(Screenshot and document pointing records)
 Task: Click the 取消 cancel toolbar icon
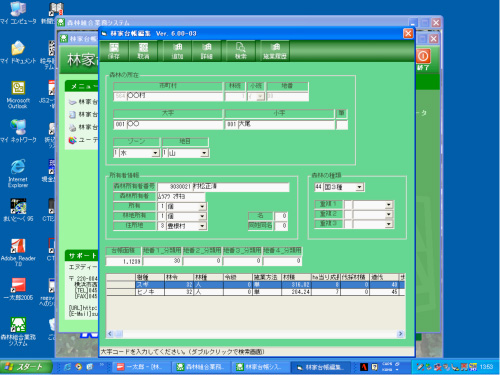pyautogui.click(x=143, y=51)
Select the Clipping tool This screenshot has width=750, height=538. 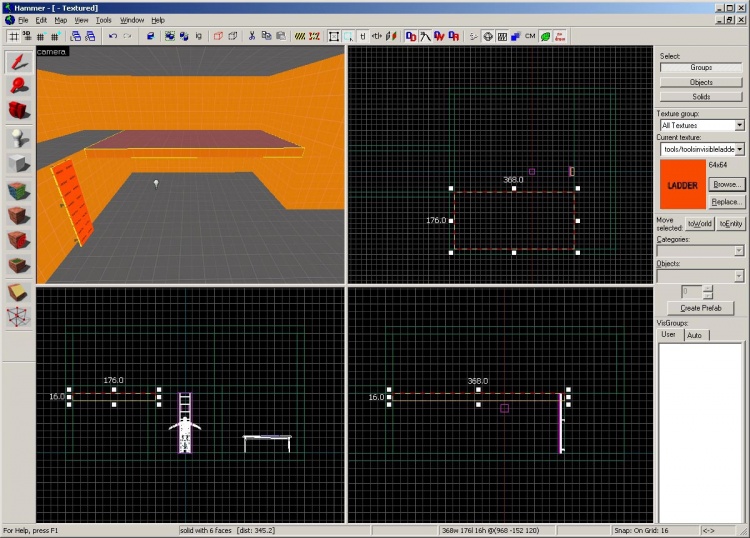pos(19,292)
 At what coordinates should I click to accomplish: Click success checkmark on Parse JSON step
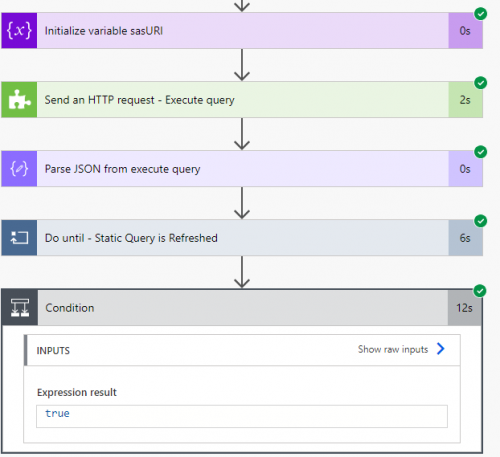481,152
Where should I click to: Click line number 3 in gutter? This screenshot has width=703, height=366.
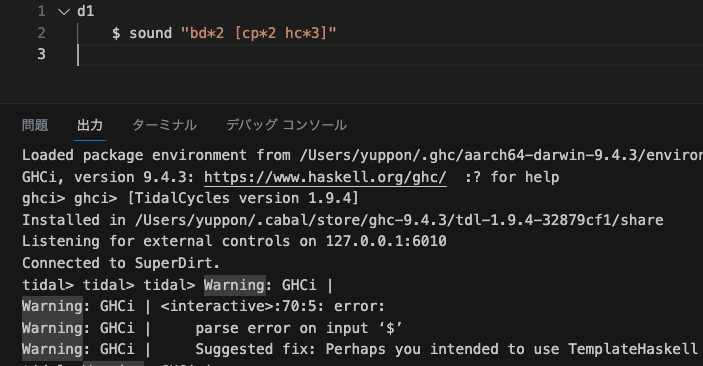coord(42,54)
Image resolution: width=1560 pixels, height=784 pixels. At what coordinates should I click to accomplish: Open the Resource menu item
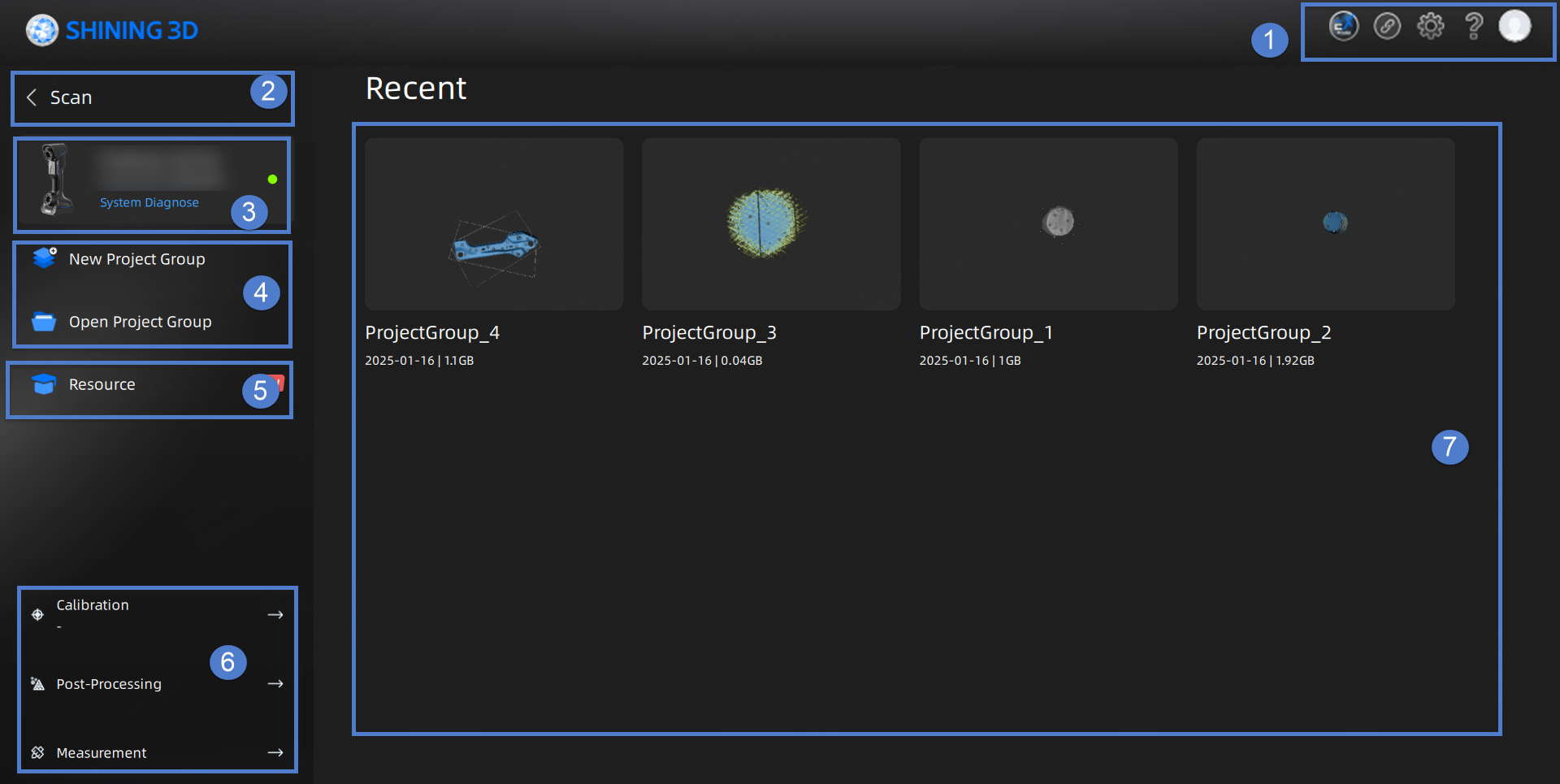[102, 384]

__GIVEN INSTRUCTION__. Switch "Resource" to "Format" in the records, from the line containing "Image resolution: width=1560" through the end of the records, and give back only those lines with nothing else changed. Leave the pictures out of your answer.

__THE OUTPUT__.
Image resolution: width=1560 pixels, height=784 pixels. At what coordinates should I click to accomplish: Open the Format menu item
[102, 384]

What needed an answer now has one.